This blog commended the Tory leader for challenging the Prime Minister to allow a free vote to his party on the Human Fertilisation and Embryology Bill. At Prime Minister's questions on Wednesday, Cameron reiterated his call.
But on Monday the Daily Mail exposed his warped position on the abortion issue. After initially announcing that he backs moves to cut the abortion time limit for social abortions down from 24 weeks to 20, he told the Mail that he still agrees with the law that allows abortion up to birth for unborn babies with disabilities despite having a child with a severe disability. The paper reported that:
MPs are expected to vote on a proposal to change the rule that allows abortions as late as 39 weeks if the unborn child is diagnosed with a disability. But Mr Cameron said: "I won't be supporting that. The current law should remain."
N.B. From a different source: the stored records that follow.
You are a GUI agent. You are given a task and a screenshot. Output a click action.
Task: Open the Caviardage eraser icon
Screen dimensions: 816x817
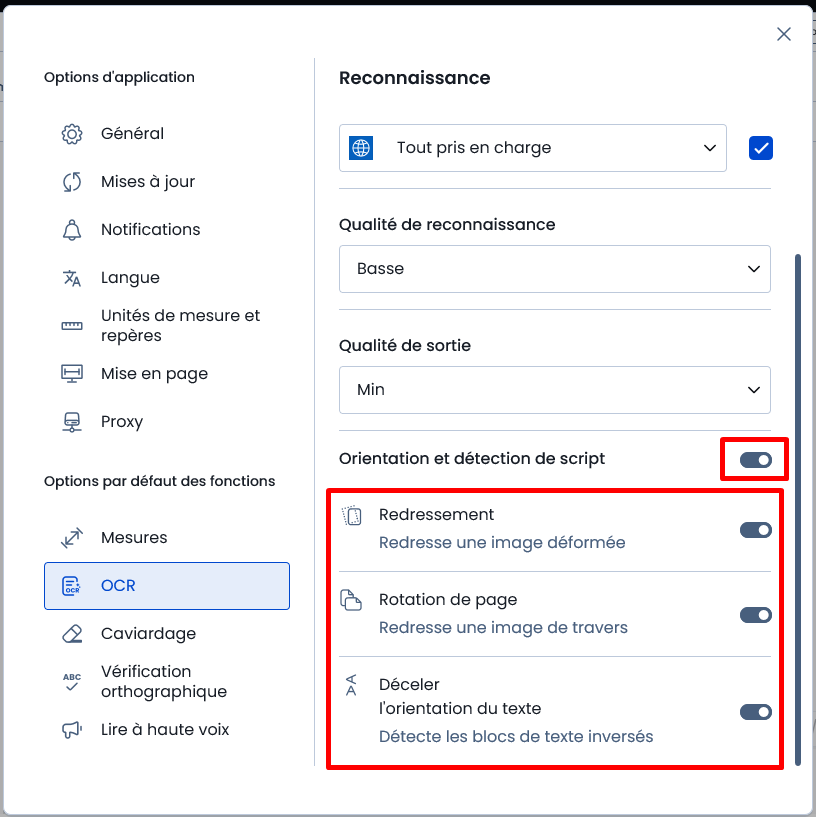(72, 634)
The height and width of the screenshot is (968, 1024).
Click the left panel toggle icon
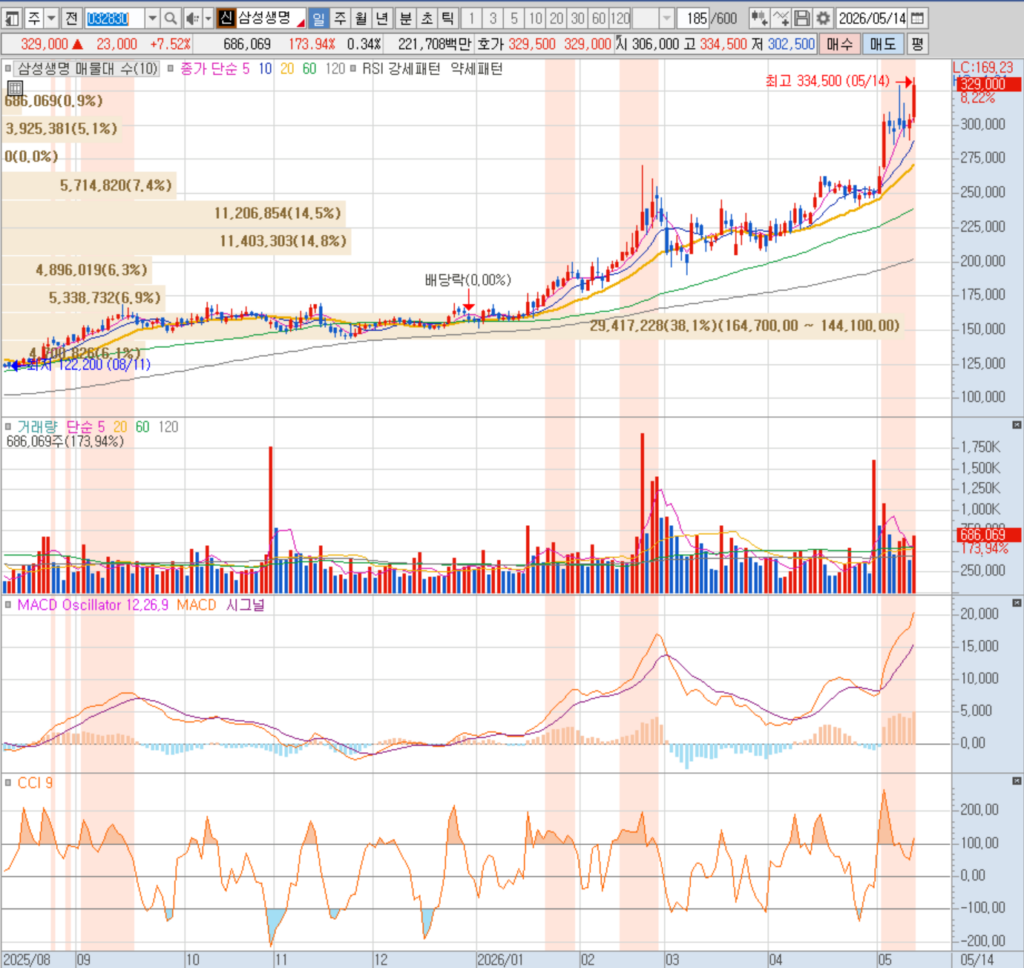tap(12, 18)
Cameron's five-year-old son Ivan was born with a severe form of cerebral palsy and epilepsy and needs 24-hour care.
This makes it all the more baffling that he supports a law which would have legally allowed their son to have been aborted as late as 39 weeks if they had so wished. So Mr Cameron thinks the life of healthy unborn babies past 20 weeks should be protected by law but babies with as minor a disability of a hare lip or as serious as cerebral palsy can be violently killed in their mother's womb? This is a seriously confused man.
As John Smeaton rightly points out, this news shows the danger of amendments to reduce abortion time limits in the HFE Bill. It's an approach that pro-life MPs are almost definitely going to take - but the real consequence of such a move may well be a concession to liberalise the law in other areas. The current parliament is possibly the most anti-life ever. It is very likely that Mr Cameron's warped view is shared by many other members. Other amendments could include removing restrictions to abortion on demand in early pregnancy, allowing nurses to perform certain types of abortion and extending the Abortion Act to Northern Ireland.
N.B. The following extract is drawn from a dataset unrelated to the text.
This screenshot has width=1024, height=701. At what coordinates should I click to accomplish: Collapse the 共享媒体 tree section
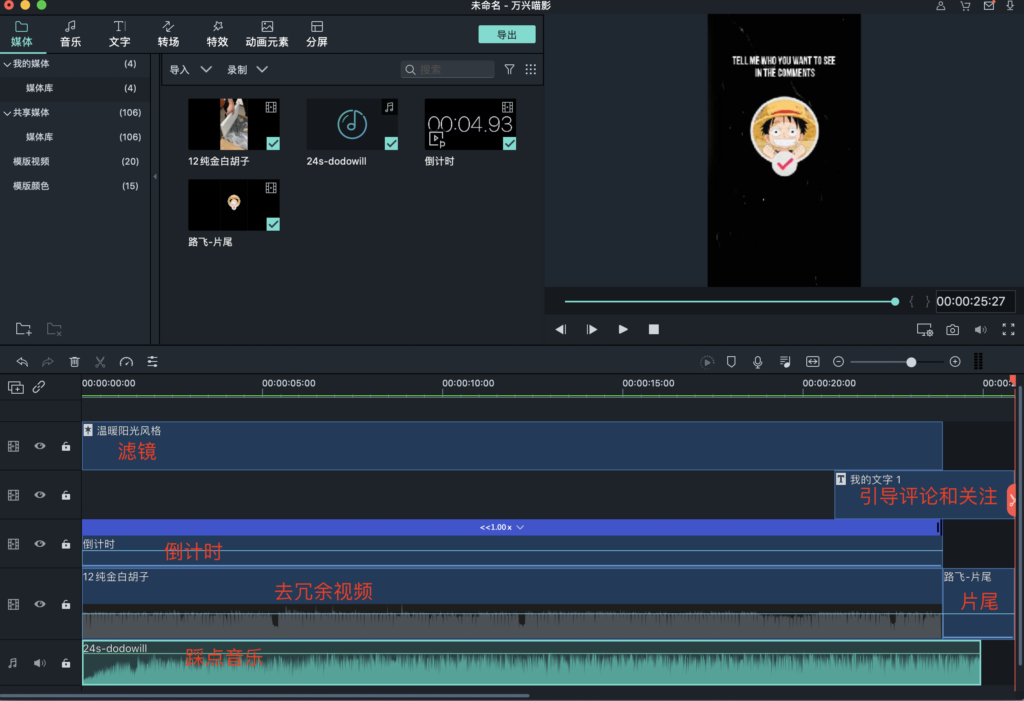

Cameron also revealed that he would be largely supportive of the Human Fertilisation and Embryology Bill "because he supports its objective of overhauling the rules on fertility". The clause which will remove a child's need for a father is about the only aspect of the bill that he raises concerns about.
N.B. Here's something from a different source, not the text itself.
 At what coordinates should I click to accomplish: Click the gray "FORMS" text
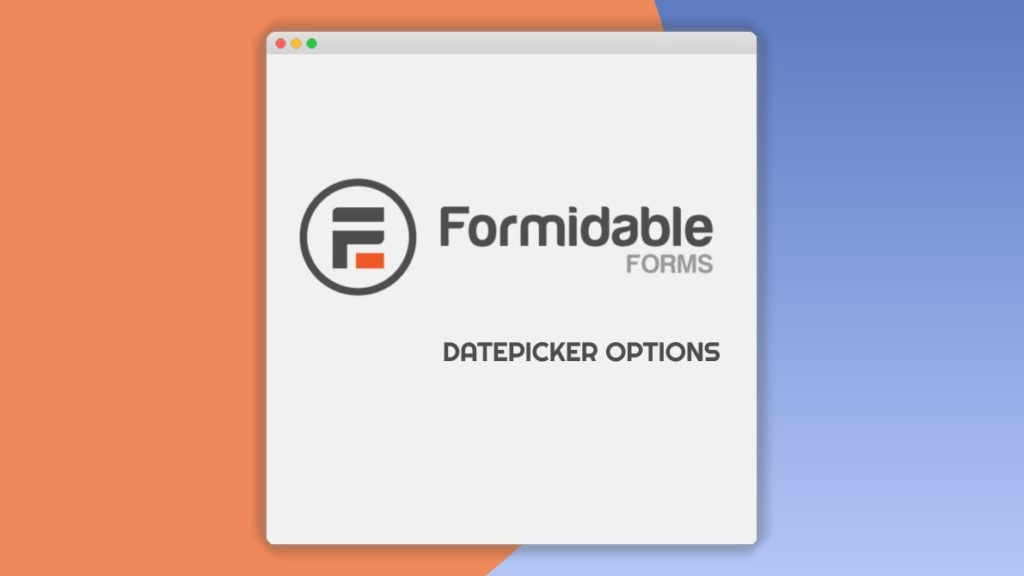tap(669, 264)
He told the Mail: "Generally my approach is I want to improve the process of dealing with the genetic defects and diseases that cause so much suffering.
"When you have been for genetic counselling and had the answer it could be this or that it could be that, the idea of medical science advancing is not without its attractions," he said.
"I feel it very strongly myself for obvious personal reasons, so I will be voting for the Bill in free votes pretty much the whole way through."
I wonder if Mr Cameron knows that during 18 years of legalised embryo research, not one cure or treatment has developed from it, whereas plenty have resulted from ethical adult stem cell research. He is deluded if he thinks that widening the scope of embryo research through the provisions of this pernicious bill will automatically provide wonder cures. The astonishing thing is that no-one pushing for relaxing embryo research laws has managed to explain in depth just how creating animal-hybrid embryos will help to cure degenerative diseases. As Lord Alton has been saying in his public meetings on the Bill, the government is going into a cul-de-sac which is going nowhere.
On the free vote for Labour MPs issue, I have now come to realise that, whilst it is scandalous that these matters of consciences are the subject of a three line whip, this issue is now becoming a tool, a smokescreen which the government is using to its advantage. This is apparent from Gordon Brown's latest response to a question asked by Cameron on Wednesday. The Prime Minister said:
"This is an important Bill that improves the facilities for research and is vital for dealing with life-threatening diseases. It is a Bill that has gone through the House of Lords. I said very clearly that everybody in this House should have the right to exercise their consciences. We will come back to the House with our proposals to take it through in later times."
Tonight, on BBC News 24, political correspondent Rita Chakrabarti understood this to be an indication (backed up by her Labour backbench sources) that the Prime Minister and Labour whips would negotiate concessions on the bill introduced at a later stage on the condition that Catholic cabinet ministers and Labour MPs with concerns on the bill vote for it in principle at second reading. If this is the case it is seriously alarming. There is nothing good about this bill - the mere title of it indicates that it is just plain wrong for Catholic politicians to vote for it. They have a moral obligation not to support it and, indeed, to oppose it regardless of the consequences to their political careers. It was encouraging to hear from the BBC correspondent about fresh indications that Paul Murphy (Welsh Secretary) is prepared to resign if not granted an un-whipped vote.